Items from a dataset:
────────────────────────────────────────

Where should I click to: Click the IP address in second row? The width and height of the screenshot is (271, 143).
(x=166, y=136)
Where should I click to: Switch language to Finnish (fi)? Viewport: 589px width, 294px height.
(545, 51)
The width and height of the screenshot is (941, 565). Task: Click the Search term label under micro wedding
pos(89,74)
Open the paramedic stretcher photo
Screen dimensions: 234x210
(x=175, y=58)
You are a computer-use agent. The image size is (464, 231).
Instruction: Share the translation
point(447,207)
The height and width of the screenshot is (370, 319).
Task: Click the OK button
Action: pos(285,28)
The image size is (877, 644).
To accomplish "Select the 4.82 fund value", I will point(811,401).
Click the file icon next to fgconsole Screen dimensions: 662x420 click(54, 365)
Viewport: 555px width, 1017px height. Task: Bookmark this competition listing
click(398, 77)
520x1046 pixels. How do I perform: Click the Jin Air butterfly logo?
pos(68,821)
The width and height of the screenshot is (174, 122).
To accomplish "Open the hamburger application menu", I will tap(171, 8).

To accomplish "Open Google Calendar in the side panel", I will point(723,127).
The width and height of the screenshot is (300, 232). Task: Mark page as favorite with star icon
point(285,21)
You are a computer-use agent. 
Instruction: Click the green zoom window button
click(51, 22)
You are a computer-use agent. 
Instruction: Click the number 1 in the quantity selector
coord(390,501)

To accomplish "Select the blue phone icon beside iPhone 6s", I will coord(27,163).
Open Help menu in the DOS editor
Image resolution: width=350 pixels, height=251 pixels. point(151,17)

────────────────────────────────────────

ACTIVITY => Whenever the string "will" shows up in a line above, copy that line.

REPLY TO THE EXERCISE =>
To accomplish "Select the 4.82 fund value", I will point(811,401).
To accomplish "Open the hamburger application menu", I will tap(171, 8).
To accomplish "Open Google Calendar in the side panel", I will point(723,127).
To accomplish "Select the blue phone icon beside iPhone 6s", I will coord(27,163).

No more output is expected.